Babylon Berlin (Netflix) Looks At 1929 Berlin As Democracy Struggles To Survive

Gereon Rath (Volker Bruch)
This tight German series focuses on a Köln (Cologne) police officer, Gereon Rath, transferred to Berlin.  There are lots of plots and subplots.   A secret army unit is rebuilding the German air force clandestinely in Lipetsk outside of Moscow and plotting with a rich industrialist.  Trotskyites have brought a train full of poison gas and gold to Berlin.  There's factions inside the police department, and everyone seems to cross paths in the Armenian's nightclub/whore house, which gives the Armenian useful knowledge and power.

The Weimar Republic is only a few years old as Germany tries to recover from WWI and the sanctions imposed by the Treaty of Versailles, which, forbade Germany from having an air force.
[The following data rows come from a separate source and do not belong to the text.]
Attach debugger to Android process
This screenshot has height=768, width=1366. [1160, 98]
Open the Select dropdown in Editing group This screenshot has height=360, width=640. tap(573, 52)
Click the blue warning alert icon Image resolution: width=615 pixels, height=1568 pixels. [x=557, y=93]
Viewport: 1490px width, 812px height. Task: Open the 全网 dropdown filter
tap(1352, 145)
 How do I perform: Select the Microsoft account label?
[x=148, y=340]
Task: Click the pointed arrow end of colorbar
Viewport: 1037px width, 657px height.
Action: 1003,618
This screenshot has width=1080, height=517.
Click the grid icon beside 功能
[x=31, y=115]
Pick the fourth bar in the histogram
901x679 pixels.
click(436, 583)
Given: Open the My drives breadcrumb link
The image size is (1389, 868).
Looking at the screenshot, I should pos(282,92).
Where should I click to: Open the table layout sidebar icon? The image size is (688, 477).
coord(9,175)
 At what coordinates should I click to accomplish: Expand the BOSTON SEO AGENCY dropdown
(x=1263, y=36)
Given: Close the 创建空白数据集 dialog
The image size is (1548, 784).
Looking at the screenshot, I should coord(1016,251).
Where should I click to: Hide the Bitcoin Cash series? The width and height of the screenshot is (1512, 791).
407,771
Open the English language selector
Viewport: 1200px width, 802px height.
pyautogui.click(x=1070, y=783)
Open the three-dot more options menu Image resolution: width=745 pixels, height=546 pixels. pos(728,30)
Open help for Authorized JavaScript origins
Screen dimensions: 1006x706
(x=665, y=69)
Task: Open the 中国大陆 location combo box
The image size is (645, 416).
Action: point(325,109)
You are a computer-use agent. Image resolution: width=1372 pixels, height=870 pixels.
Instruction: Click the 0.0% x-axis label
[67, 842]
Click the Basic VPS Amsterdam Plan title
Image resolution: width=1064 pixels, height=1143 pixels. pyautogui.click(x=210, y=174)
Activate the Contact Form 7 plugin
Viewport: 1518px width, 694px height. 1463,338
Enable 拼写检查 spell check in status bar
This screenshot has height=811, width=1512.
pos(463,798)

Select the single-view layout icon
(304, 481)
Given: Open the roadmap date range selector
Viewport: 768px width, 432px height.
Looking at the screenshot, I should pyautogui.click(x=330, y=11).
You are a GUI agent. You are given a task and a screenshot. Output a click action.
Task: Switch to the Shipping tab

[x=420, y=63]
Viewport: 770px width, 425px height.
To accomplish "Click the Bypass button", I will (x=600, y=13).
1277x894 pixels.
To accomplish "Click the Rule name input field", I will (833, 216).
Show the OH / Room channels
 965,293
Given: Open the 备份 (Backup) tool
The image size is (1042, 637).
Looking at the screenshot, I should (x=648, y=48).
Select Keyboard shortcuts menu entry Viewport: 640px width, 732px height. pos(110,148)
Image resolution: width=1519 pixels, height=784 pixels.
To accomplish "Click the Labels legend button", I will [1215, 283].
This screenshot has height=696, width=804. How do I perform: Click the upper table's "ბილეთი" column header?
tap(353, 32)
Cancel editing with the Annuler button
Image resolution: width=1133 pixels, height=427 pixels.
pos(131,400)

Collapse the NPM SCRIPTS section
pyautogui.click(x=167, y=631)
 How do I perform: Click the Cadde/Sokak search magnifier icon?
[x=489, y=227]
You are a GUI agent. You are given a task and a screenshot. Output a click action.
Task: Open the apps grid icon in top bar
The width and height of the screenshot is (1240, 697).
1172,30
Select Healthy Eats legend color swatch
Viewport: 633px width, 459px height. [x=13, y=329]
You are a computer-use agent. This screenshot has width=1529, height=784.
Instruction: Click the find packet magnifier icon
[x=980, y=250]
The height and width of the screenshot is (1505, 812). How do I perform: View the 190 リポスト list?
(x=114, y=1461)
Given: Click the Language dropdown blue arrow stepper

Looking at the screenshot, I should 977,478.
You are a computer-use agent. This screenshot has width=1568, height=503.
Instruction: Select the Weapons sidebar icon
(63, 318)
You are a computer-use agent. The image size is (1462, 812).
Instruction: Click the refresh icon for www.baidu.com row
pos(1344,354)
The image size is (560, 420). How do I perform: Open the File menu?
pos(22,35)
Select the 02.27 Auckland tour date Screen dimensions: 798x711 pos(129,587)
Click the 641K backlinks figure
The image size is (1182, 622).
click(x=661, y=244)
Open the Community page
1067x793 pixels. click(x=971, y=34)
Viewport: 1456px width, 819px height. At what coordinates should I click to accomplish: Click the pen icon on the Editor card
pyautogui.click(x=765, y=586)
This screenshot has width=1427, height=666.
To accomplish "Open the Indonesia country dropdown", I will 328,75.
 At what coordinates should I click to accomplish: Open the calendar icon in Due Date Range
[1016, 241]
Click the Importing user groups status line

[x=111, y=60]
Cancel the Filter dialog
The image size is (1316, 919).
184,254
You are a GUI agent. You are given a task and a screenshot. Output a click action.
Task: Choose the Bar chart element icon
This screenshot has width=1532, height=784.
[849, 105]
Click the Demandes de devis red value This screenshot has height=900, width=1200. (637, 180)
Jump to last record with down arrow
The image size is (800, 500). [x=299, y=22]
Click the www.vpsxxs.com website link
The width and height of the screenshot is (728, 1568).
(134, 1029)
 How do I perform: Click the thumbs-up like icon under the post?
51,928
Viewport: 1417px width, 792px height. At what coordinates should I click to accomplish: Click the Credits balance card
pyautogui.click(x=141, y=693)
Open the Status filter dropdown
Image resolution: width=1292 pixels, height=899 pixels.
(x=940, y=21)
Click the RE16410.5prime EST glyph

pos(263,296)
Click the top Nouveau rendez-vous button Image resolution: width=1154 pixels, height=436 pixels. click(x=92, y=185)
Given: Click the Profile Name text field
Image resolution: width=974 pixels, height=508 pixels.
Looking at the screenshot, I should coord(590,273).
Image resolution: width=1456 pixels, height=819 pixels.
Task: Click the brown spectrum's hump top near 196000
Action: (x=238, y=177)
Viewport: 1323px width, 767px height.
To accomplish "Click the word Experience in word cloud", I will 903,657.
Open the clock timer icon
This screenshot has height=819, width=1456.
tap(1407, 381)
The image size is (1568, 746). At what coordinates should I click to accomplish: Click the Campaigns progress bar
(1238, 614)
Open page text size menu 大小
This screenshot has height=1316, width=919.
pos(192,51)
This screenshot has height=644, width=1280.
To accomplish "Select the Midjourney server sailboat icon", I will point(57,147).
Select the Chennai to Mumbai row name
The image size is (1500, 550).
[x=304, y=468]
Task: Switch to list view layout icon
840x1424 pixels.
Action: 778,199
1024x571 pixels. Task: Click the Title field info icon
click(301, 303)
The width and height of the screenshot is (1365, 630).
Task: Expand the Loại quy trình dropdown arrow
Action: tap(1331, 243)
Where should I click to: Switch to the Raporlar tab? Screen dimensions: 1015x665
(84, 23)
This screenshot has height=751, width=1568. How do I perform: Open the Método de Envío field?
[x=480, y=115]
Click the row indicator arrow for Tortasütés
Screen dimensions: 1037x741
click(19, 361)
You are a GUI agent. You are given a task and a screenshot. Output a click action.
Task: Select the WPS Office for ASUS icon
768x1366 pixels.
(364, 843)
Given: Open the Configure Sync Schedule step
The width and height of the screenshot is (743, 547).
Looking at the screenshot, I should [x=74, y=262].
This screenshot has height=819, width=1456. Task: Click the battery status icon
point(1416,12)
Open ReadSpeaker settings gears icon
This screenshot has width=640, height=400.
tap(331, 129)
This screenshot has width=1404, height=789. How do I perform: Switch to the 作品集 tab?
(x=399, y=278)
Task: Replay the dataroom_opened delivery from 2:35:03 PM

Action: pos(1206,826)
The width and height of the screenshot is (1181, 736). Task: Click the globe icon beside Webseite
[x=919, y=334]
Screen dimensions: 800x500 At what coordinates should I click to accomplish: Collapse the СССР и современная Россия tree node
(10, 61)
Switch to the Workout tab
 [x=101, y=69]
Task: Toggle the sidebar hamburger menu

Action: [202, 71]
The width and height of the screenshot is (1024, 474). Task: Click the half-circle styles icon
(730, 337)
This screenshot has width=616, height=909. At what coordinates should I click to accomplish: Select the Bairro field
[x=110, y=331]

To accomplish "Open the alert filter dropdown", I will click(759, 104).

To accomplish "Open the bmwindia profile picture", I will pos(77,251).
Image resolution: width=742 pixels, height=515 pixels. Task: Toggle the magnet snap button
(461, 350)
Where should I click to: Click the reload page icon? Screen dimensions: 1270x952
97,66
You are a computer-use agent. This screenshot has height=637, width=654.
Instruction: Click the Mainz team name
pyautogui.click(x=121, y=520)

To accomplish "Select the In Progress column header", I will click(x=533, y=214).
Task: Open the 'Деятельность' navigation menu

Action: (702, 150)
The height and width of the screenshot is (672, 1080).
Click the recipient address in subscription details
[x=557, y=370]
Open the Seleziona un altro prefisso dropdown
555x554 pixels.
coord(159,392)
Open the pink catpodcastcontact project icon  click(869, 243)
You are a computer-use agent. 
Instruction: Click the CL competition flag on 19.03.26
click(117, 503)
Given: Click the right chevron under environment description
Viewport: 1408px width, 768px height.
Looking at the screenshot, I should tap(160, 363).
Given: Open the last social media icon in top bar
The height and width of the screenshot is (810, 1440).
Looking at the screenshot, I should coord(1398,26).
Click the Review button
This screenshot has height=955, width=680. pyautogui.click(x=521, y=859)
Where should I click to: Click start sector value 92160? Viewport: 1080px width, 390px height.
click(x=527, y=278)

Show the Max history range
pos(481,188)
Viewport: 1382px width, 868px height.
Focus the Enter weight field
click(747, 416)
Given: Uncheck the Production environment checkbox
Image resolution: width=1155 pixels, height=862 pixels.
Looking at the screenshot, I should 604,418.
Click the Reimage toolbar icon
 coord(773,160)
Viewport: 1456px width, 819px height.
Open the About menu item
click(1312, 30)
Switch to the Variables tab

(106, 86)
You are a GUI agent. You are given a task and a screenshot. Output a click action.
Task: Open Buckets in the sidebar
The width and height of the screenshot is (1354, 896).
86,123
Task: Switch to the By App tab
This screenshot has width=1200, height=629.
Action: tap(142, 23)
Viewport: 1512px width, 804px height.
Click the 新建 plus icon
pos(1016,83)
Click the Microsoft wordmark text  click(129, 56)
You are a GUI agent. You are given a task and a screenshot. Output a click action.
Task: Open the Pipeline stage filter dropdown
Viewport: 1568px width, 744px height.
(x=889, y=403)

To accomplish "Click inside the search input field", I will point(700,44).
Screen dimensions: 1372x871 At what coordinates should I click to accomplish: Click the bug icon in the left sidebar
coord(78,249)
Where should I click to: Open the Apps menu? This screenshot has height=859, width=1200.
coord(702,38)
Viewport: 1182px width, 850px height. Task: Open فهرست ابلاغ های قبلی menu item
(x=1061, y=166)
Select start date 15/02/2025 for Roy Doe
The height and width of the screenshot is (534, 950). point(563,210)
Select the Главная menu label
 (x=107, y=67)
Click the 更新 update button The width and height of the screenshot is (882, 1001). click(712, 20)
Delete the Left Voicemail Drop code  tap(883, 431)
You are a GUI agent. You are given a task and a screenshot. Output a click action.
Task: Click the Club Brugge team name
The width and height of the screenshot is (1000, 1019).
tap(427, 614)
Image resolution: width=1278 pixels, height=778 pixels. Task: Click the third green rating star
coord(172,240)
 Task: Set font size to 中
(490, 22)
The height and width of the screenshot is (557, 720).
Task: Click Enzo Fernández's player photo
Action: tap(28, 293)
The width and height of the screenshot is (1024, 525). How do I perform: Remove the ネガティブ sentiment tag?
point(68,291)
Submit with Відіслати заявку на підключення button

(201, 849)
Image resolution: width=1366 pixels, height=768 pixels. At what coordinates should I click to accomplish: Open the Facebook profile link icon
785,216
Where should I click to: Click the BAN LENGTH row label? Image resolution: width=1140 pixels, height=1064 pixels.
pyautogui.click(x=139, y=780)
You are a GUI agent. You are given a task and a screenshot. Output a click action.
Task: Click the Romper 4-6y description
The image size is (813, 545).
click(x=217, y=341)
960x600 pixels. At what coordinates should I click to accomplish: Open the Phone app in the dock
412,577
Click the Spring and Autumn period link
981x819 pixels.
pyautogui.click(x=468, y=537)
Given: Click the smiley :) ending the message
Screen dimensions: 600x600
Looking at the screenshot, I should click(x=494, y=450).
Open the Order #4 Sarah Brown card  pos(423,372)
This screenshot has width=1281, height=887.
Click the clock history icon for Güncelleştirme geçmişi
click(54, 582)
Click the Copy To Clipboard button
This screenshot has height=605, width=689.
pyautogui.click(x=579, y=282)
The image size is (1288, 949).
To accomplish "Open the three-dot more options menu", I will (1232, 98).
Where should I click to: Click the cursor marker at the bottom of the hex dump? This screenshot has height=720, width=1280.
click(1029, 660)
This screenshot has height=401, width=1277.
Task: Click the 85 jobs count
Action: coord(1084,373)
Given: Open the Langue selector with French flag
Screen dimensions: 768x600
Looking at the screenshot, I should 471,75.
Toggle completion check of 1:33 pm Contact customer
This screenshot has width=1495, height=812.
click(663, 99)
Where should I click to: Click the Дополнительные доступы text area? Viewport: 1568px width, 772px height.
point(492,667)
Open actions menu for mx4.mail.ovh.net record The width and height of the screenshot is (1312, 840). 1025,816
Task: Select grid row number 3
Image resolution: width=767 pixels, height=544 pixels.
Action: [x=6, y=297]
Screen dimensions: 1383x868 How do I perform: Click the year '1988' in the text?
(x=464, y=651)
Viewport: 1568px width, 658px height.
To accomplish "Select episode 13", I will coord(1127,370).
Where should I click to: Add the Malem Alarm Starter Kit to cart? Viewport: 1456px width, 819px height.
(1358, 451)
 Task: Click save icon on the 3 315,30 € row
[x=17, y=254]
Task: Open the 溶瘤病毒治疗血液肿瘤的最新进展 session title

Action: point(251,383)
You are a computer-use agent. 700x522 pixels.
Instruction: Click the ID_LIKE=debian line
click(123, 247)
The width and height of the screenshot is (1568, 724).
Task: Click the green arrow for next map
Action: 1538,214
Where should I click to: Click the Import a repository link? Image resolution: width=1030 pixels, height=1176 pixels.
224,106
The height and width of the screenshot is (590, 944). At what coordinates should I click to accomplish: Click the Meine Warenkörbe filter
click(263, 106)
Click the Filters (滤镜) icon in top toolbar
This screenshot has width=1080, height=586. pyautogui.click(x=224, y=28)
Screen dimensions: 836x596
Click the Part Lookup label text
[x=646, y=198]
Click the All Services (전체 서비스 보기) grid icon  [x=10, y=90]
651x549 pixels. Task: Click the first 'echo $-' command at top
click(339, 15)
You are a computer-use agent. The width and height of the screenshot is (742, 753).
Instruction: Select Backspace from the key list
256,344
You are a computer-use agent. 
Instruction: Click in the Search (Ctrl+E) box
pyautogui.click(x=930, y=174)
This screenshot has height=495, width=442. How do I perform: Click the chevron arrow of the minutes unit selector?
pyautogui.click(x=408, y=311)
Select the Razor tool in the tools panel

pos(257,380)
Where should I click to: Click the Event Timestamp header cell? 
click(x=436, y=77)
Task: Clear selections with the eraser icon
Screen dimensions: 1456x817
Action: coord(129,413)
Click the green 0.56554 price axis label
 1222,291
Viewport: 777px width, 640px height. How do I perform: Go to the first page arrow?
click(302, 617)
Charlotte Ritter (Liv Lisa Fries)
There are lots of other characters with rich parts, but the other key character is Charlotte Ritter, living in a wretched flat with difficult relatives, making ends meet working at the Armenians nightclub and aspiring to become a police detective in a force where women are only in supportive roles.

The New York Times writes:
This new epic crime drama, set during the Weimar Republic, the chaotic 15-year era that preceded the Third Reich, is widely predicted to become an international television sensation. Reportedly the most expensive German-language TV show ever produced,  . . .
"The makers of “Babylon Berlin,” however, were interested in exploring the prelude to the Third Reich. 'All these people didn’t fall from the sky as Nazis,' Mr. Handloegten said. 'They had to become Nazis. . .'
“In 1929, there were no Nazis in Berlin,” said the producer Stefan Arndt. “You cannot see or even smell that there’s danger coming.”
The acting is superb and the story gripping, with a dash of history just before the collapse into fascism.   A big hit since it began airing in Germany last October, it's on Netflix now.

[Screenshots turned out black, so I took photos of the screen to get the images.  These stills don't do these two charming actors justice.  And if you're having trouble seeing links to the NYTimes and other papers, try opening a "new private window" in your browser and pasting in the URL.]